Pitstick cites career in departing ’YSO, as former host criticizes
manager
Another employee
is leaving WYSO Public Radio and a seventh former WYSO employee said this
week that she left the station due to difficulties with WYSO General Manager
Steve Spencer.
WYSO Business Manager
Judy Pitstick offered her resignation on Jan. 5. Her last day at the station
is Friday, Jan. 16, although she said that she is willing to work longer
if she is needed.
A 10-year veteran
at WYSO, Pitstick said in a telephone interview that her departure is
not linked to the controversy at the station since last month’s
departure of the former music director, Vick Mickunas, nor is it linked
to problems with Spencer.
Rather, said Pitstick,
she is leaving to take another job.
“I’m
leaving with regrets, but I have a great opportunity to move in a different
direction,” she said.
Pitstick’s
job involves an assortment of duties, including handling a variety of
accounts and receiving checks, said Glenn Watts, the Antioch University
vice chancellor who oversees WYSO.
Pitstick said that
this week she is training a temporary replacement.
This week Anne Williams,
who served as the interim general manager at WYSO before Spencer joined
the station in 1998, said in an interview that her discomfort with Spencer
contributed to her decision to leave the station five years ago, two months
after Spencer took over as general manager.
Williams, who currently
works at WNRN in Charlottesville, Va., said that her discomfort with Spencer
began at her first meeting with him, due to his use of profanity.
“My first meeting
with him, Spencer used a tremendous amount of foul language. I asked him
to stop but he continued,” said Williams, who also served as a former
radio host and volunteer coordinator at WYSO.
She said that Spencer’s
style set a tone at the station that she found difficult to adapt to.
“It was very different than the kind of environment we had been
used to. We had been polite to each other,” she said.
Williams also said
that Spencer told her several times that he thought she would be happier
somewhere else, leading her to believe that he did not want to work with
her.
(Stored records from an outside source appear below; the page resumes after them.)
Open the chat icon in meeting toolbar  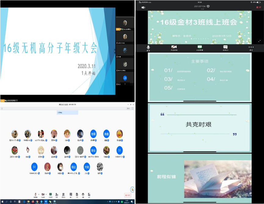tap(71, 194)
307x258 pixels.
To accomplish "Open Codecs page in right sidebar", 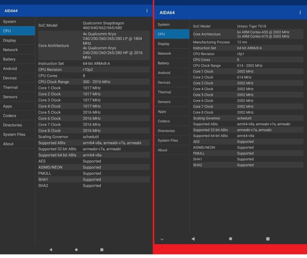I will pyautogui.click(x=172, y=121).
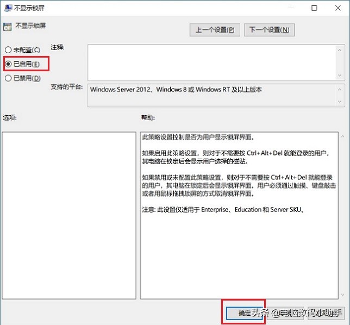Go to next setting with 下一个设置(N)
The width and height of the screenshot is (350, 325).
click(269, 30)
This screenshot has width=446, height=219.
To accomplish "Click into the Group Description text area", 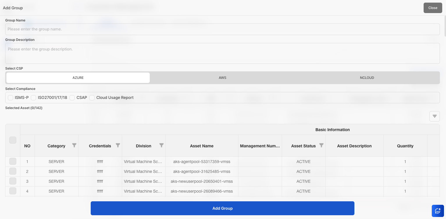I will (x=222, y=53).
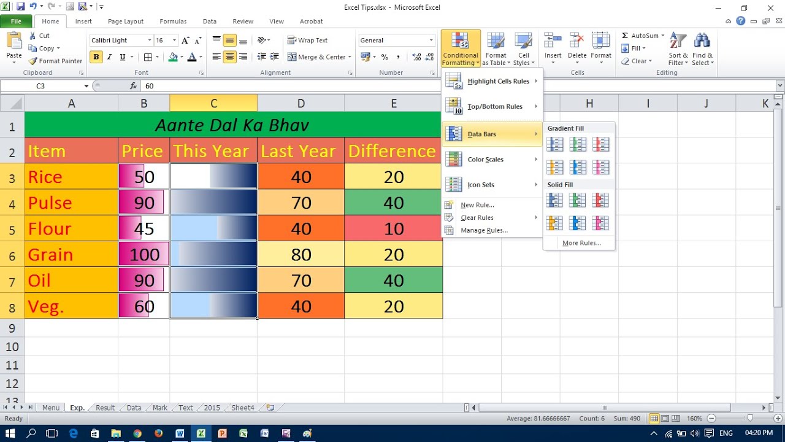Select the Format Painter tool
This screenshot has height=442, width=785.
click(55, 61)
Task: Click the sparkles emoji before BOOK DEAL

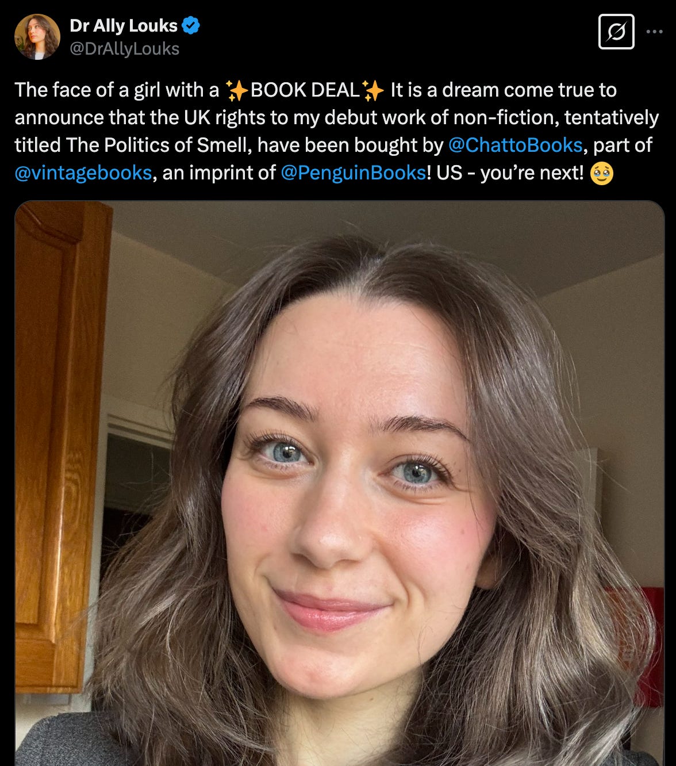Action: [236, 90]
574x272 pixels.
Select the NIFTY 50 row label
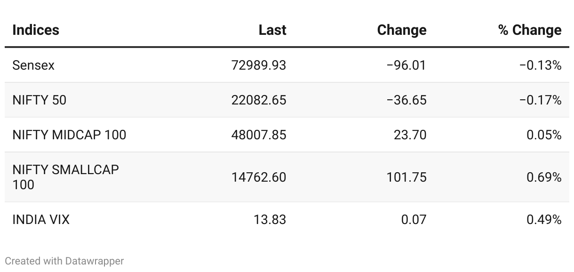pos(39,100)
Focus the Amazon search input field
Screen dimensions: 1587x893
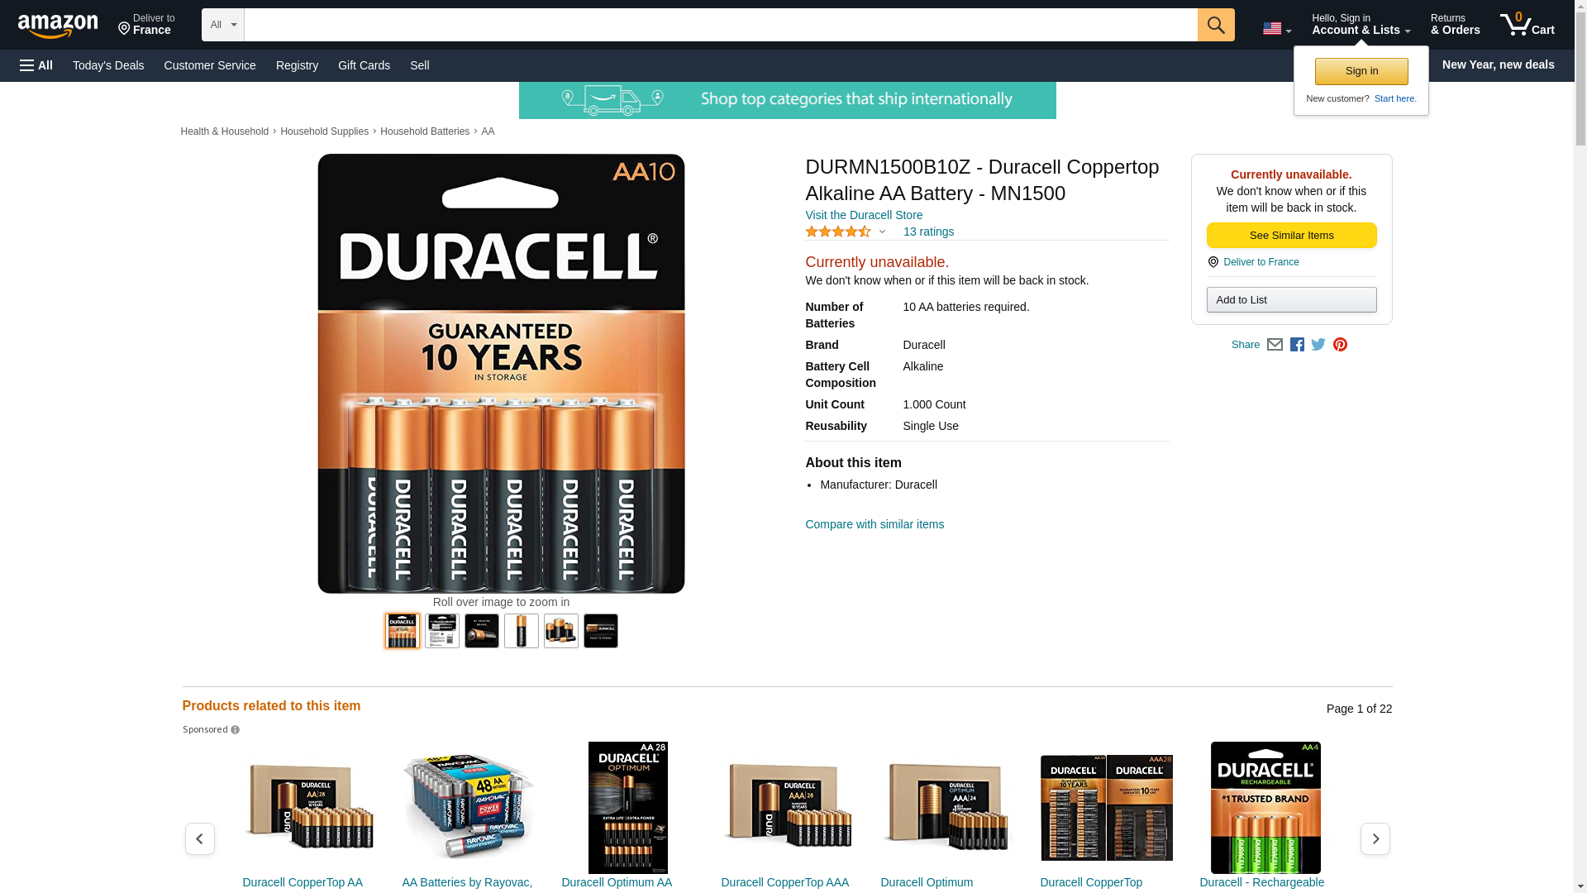pyautogui.click(x=721, y=25)
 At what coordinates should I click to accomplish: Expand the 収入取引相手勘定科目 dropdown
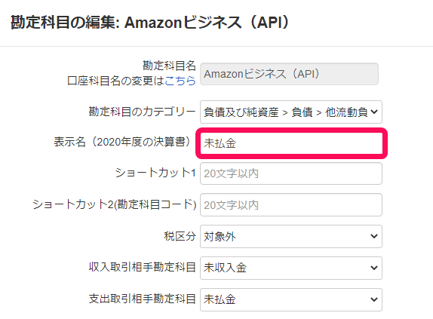[291, 268]
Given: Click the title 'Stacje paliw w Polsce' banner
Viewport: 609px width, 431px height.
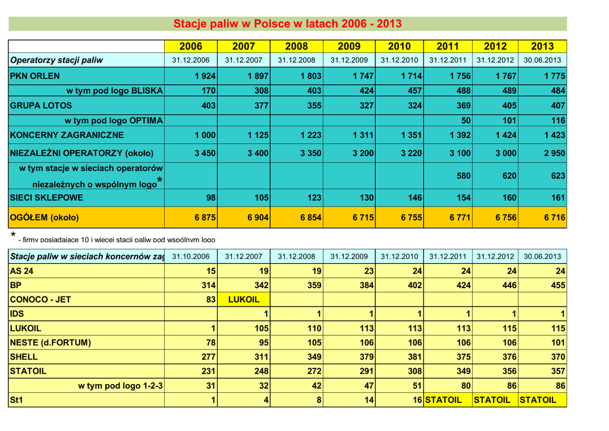Looking at the screenshot, I should 287,24.
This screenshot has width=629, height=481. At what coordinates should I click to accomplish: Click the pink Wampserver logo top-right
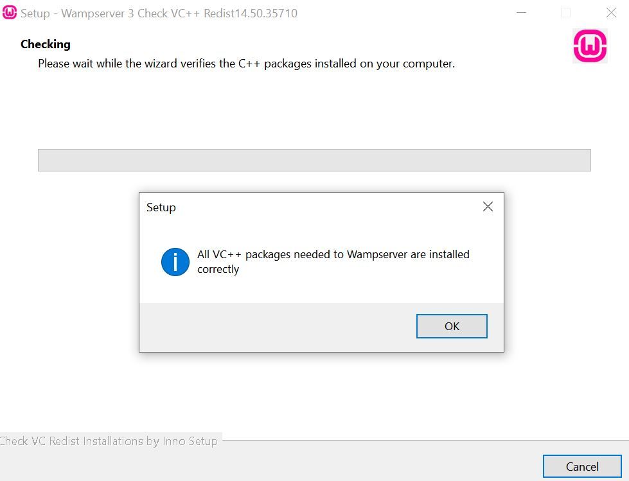tap(590, 46)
She said that a combination of the tense working environment and
her feeling no longer wanted at the station led to her decision to leave.
Spencer, who returned
to work this week from vacation, did not return a phone call seeking comment.
Difficulties with
Spencer were also cited by Mickunas, whom Antioch University placed on
administrative leave on Nov. 20. While Antioch officials have said that
the disciplinary action arose from problems between Mickunas and the university,
Mickunas has said that it originated with a conflict he had with Spencer.
On Dec. 12, Antioch
announced that Mickunas was no longer employed by WYSO, claiming that
he resigned his position when he refused to accept conditions the university
wanted to place on his continued employment. Mickunas has said he did
not resign, but was fired.
Following Mickunas’s
departure, the station’s engineer, Joe Rother, resigned, citing
his distress over the Mickunas situation and difficulties with station
management. In recent weeks, several former WYSO employees, including
Development Director Melodie Bennett, Operations Manager Steve Lucht and
Accounts Manager Julia Sizemore, have said that difficulties with Spencer
contributed to their decisions to leave the station. Aileen LeBlanc, the
former news director, has also said that difficulties with Spencer contributed
to her decision to leave.
WYSO radio host Ryan
Warner left the station last week, although he said that he resigned to
advance his career and not because of problems with station management.
In a press release announcing his resignation, Warner said that he supported
Spencer.
Warner is now hosting
a call-in program at a National Public Radio station in Florida.
This week, Watts
said that the station is currently recruiting for Warner’s replacement,
and in several weeks would begin the screening process. In the meantime,
Watts said, Spencer is hosting “Morning Edition,” which Warner
hosted.
Watts also said that
the station is still seeking a replacement for Rother. WYSO is not searching
for someone to replace Mickunas, Watts said. The station is “working
on other arrangements at the moment,” he said.